If you think it, does that mean it is true? Often times this is difficult to distinguish. Your thoughts tend to be based in the past or the future, rarely present in the moment. Hence my initial question: is your mind full or are you mindful?
When thoughts are rooted in the past, they are usually fear-based. What is the fear? It is that whatever transpired with a negative outcome in the past will inevitably happen again in the future. Usually that fear is accompanied with feeling a loss of control. To help alleviate your fear, let’s define it. FEAR = False Expectations Appearing Real. Namely, just because it occurred in the past does not mean it will again. Your thoughts are conjuring up false expectations.
When thoughts are consumed with worry over the future, guess what? Your mind is planning for a negative outcome. Worry tells your mind that all will not be okay so you feel anxious and act accordingly. These negative narratives you tell yourself are usually worse than the potential reality thereby causing you great, unnecessary distress. So what can you do about it?
Instead of having your mind full of thoughts that cause you distress, become present to the moment and be mindful. By being mindful you can develop a way to deal with uncomfortable thoughts that lead to painful feelings and regretful actions. Mindfulness helps you observe without judgment, accept, and develop skills to nurture your awareness of all that surrounds you in the present.
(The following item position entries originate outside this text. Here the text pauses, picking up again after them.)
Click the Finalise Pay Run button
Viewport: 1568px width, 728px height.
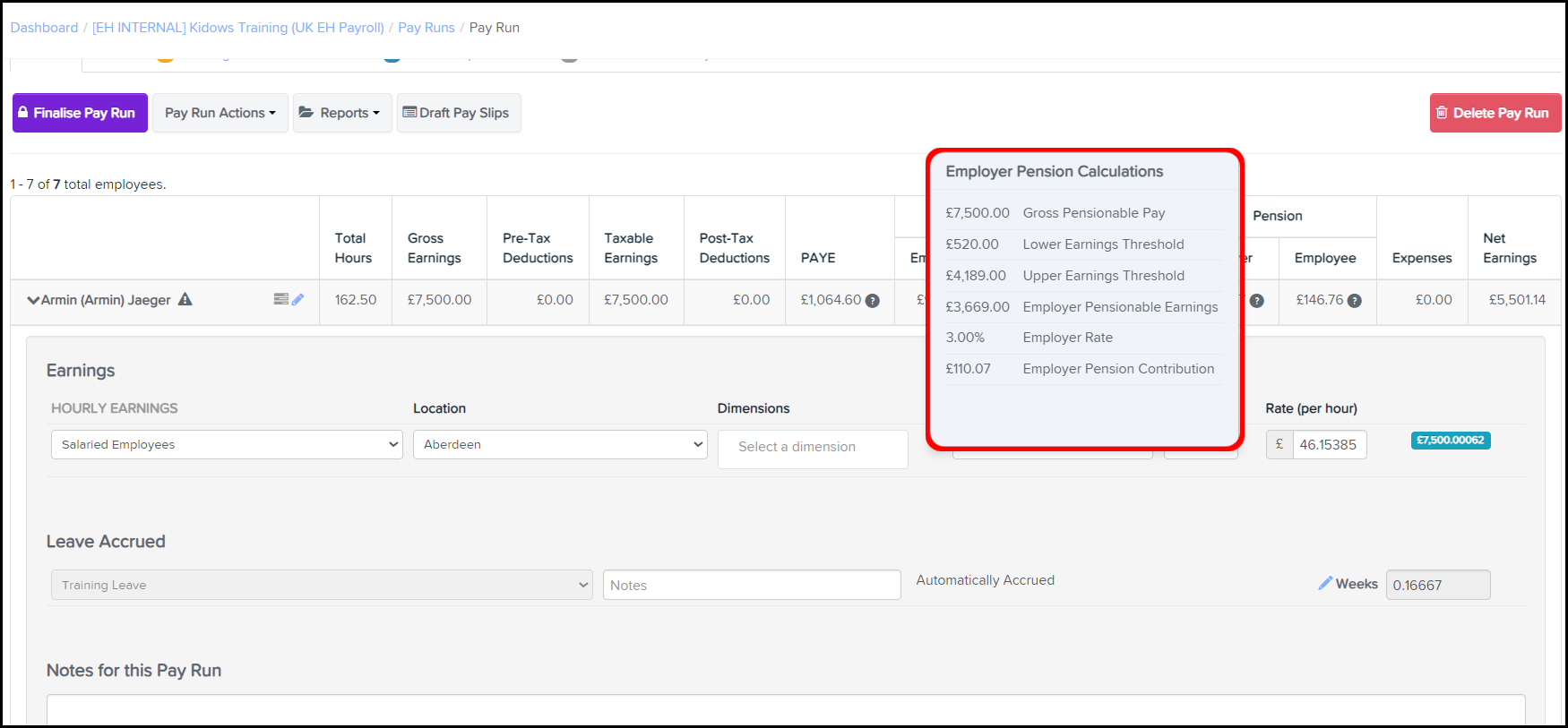80,113
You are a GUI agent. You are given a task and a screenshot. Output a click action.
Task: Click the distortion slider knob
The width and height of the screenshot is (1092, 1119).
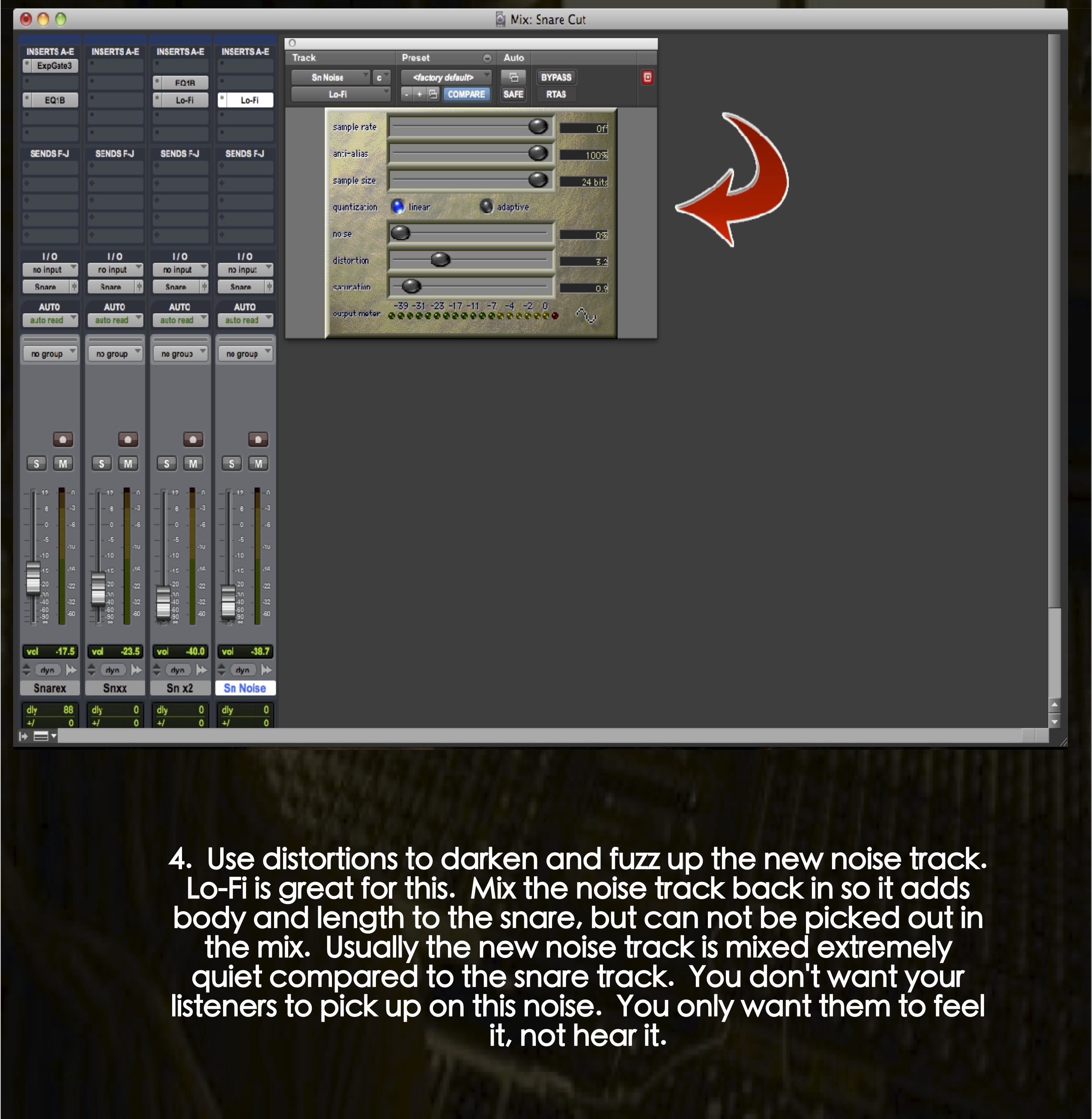point(440,260)
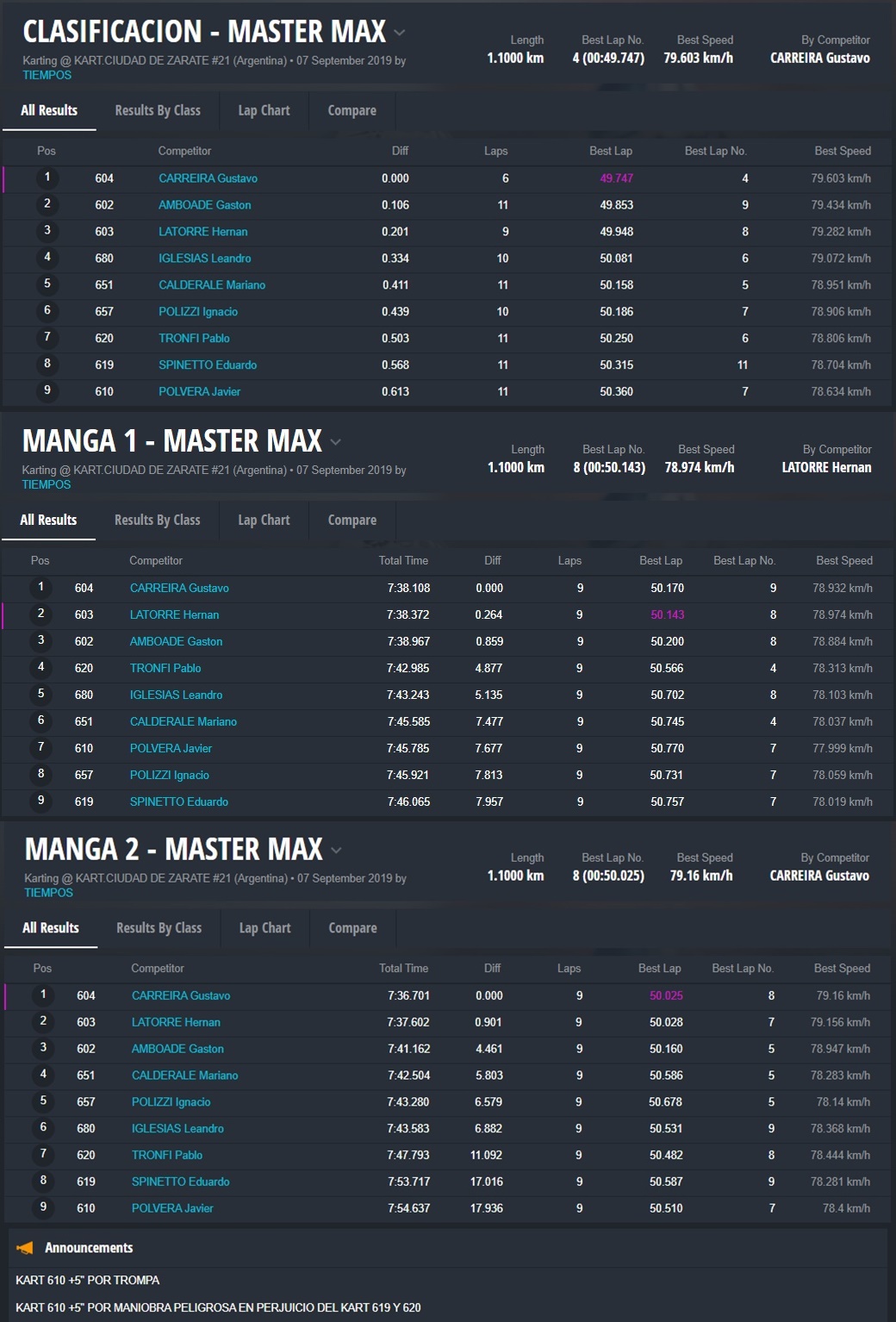Switch to Results By Class in Clasificacion

[158, 110]
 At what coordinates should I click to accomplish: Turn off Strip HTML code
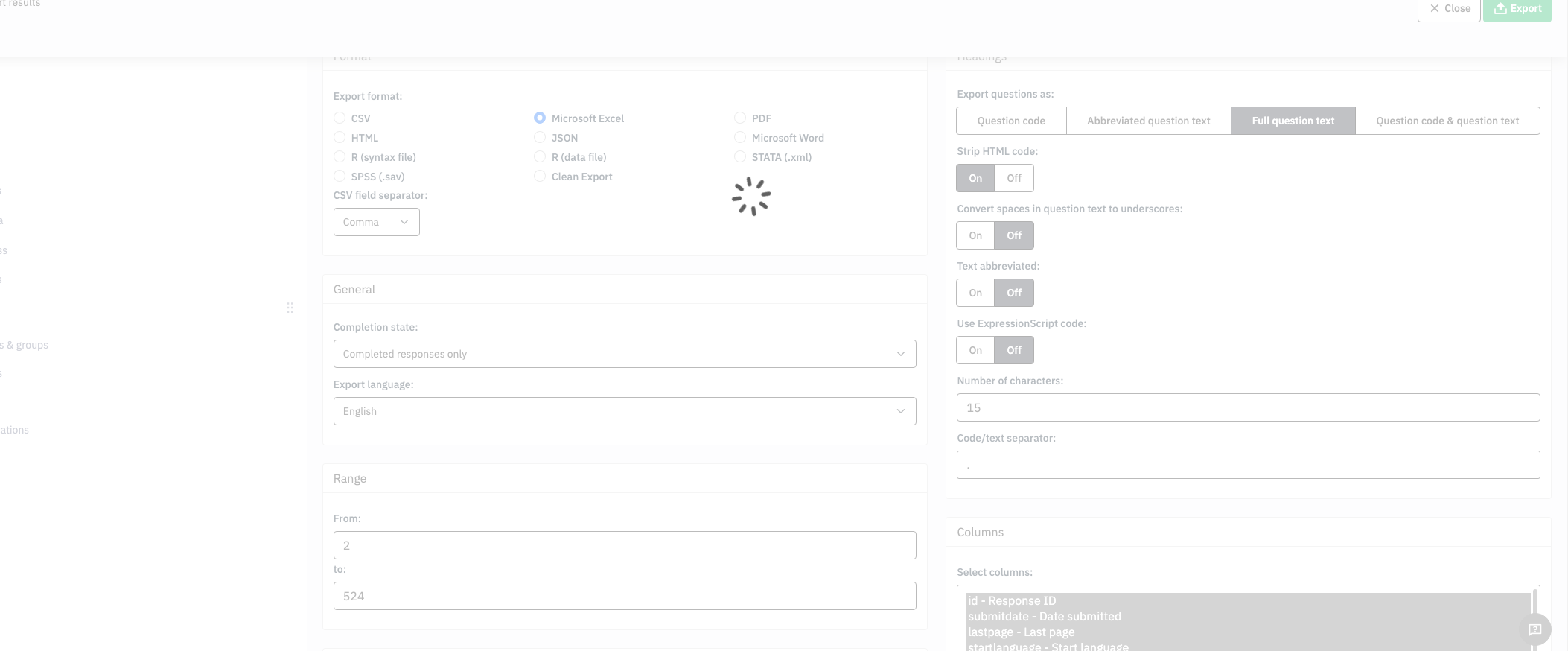pos(1013,178)
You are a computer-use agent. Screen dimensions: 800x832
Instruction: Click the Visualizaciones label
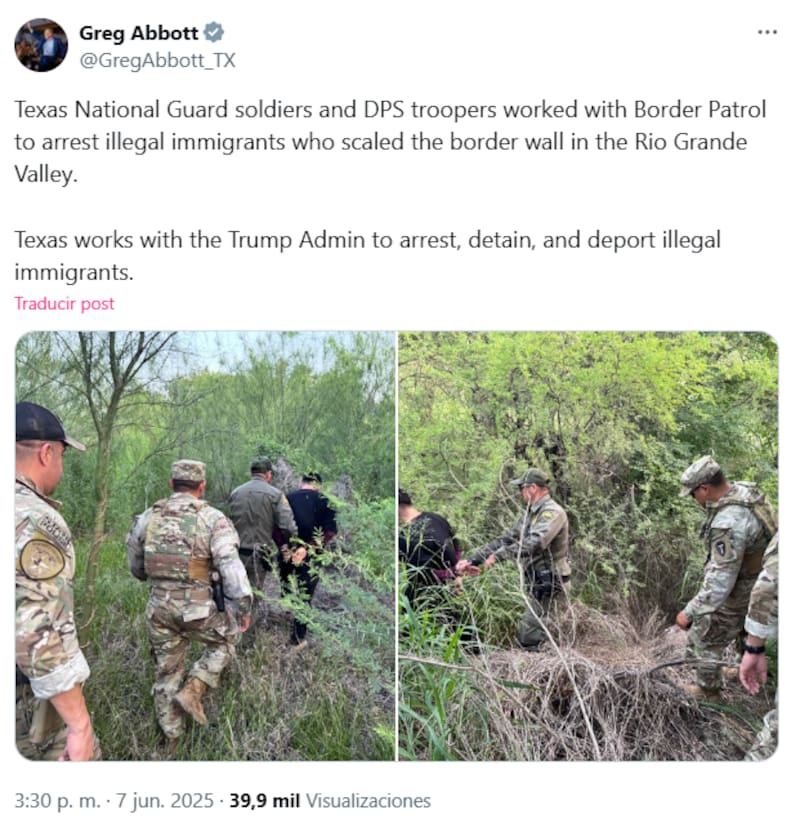tap(369, 801)
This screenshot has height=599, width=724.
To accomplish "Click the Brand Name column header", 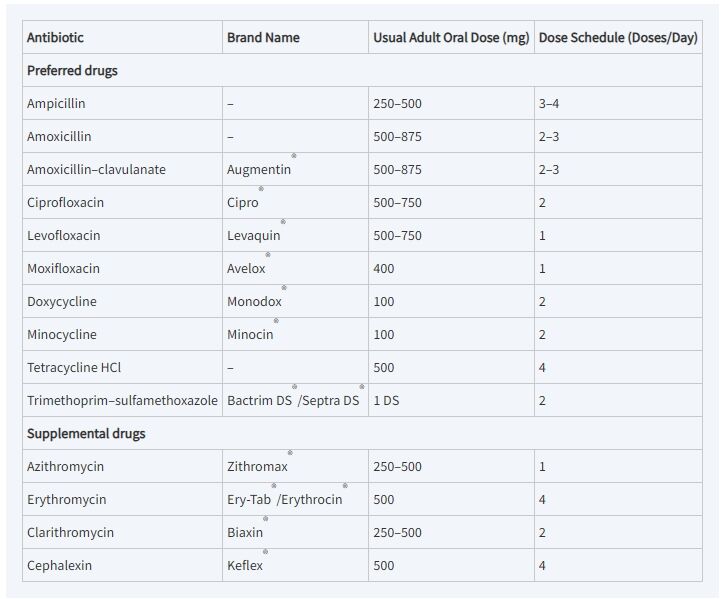I will (x=263, y=37).
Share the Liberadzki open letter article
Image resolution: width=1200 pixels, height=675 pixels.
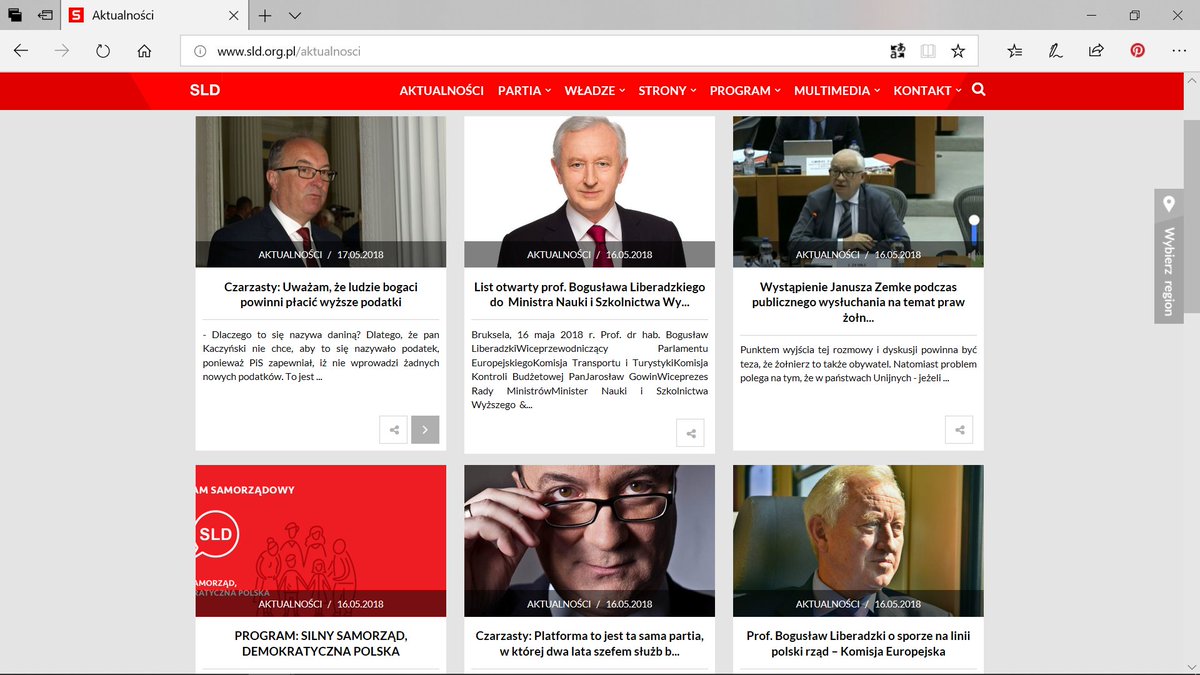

How do you become mindful? Here are three tips:
- Develop an Attitude of Gratitude: Learn to be grateful for what you have, discarding thoughts of what you don’t. To do this, try listing three things for which you are grateful every day. Put it in writing and re-read it weekly.
- Try practicing meditation and/or yoga: All day, every day, your mind wanders. By practicing meditation and/or yoga you allow your thoughts to wander without judgment yet learn how to rein them back to the moment by focusing on the breath.
- Do one thing at a time: Do you feel as if to make yourself worthy, it is necessary to multitask and “get it all done” right now? You’re not alone. However, this is what causes a mind to be full. To be mindful, try doing one thing at a time and give it your complete attention. See if you notice anything different.
The mind is always searching for something more. For your wellness, breathing awareness to your life in the present is all you really need.